::: INPUT DATA :::

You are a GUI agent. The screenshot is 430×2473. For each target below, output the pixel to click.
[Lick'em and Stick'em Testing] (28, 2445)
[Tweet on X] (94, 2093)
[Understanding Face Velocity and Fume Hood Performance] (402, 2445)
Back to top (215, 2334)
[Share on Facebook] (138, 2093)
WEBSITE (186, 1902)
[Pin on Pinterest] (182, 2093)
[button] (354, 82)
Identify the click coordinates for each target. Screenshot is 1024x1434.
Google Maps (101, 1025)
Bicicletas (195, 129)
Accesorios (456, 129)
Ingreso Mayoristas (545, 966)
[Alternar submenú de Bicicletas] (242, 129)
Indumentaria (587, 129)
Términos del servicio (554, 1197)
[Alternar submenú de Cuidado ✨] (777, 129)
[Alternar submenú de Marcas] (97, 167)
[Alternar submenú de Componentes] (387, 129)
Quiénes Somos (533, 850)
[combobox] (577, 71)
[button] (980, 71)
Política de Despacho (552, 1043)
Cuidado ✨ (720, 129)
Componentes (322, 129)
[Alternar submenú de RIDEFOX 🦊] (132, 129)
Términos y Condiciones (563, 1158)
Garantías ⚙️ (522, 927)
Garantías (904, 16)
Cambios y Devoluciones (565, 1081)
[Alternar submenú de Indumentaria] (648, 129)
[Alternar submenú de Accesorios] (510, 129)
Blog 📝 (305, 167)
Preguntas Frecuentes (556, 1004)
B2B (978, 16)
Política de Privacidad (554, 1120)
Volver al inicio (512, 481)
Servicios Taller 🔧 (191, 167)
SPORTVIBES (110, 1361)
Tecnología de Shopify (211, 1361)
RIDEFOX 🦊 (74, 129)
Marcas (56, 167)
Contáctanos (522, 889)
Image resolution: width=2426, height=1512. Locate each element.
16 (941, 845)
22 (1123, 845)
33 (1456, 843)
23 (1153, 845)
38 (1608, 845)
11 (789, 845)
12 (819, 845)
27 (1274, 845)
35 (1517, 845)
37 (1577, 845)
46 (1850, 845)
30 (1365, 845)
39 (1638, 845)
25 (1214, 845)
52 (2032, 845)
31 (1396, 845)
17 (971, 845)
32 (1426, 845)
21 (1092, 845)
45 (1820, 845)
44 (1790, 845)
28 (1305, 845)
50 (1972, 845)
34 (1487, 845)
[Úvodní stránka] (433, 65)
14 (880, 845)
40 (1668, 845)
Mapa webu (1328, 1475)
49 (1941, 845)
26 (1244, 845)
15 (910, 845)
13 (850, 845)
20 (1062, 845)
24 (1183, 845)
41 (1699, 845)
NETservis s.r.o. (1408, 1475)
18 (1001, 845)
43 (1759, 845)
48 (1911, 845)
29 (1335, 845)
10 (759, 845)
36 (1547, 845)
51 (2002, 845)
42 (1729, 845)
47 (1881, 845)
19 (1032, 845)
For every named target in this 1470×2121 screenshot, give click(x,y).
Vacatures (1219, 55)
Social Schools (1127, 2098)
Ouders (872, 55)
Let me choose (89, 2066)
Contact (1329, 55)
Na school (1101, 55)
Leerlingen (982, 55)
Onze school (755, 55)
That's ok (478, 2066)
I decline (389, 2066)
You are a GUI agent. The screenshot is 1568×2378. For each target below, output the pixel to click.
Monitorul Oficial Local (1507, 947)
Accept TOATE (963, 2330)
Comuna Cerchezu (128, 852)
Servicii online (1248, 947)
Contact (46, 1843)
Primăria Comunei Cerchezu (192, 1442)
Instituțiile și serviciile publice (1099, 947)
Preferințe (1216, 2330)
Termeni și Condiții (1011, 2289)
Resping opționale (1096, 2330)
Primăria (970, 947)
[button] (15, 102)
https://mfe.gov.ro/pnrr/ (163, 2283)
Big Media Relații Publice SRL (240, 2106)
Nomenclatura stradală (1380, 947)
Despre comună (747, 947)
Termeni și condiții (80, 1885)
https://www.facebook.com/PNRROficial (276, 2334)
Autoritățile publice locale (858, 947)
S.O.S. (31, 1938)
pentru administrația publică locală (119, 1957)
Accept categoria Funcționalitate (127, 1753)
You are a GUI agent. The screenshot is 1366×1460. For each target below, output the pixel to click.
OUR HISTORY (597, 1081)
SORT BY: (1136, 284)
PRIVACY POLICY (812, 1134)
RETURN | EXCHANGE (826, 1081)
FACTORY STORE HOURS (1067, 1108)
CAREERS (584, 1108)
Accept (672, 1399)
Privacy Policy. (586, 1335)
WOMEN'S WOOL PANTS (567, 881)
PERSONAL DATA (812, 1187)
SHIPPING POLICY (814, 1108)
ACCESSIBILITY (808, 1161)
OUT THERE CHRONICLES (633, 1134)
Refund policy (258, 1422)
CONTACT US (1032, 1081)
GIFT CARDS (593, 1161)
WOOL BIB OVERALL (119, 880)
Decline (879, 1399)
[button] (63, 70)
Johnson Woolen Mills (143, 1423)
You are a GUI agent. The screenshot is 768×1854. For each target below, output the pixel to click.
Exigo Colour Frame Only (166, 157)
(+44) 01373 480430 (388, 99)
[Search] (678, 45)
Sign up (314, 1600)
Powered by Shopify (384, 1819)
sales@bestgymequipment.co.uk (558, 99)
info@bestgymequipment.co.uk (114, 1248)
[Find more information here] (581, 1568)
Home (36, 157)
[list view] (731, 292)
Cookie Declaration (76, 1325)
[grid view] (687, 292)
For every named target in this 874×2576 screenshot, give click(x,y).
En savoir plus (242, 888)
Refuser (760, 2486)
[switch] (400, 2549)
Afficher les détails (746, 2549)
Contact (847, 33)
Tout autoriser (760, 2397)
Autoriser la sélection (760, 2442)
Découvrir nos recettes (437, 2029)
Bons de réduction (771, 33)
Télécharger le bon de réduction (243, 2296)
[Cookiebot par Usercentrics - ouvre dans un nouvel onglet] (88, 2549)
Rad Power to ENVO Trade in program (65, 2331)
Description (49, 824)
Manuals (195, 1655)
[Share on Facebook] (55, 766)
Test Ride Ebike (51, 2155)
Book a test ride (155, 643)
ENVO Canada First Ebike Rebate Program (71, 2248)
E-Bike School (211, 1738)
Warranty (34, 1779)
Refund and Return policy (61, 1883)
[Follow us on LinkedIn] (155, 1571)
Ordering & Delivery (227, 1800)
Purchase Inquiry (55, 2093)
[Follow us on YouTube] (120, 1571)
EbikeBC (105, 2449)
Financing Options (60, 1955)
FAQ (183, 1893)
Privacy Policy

:::

Among the lines above, return those that hold the word "Accesorios".

Accesorios (456, 129)
[Alternar submenú de Accesorios] (510, 129)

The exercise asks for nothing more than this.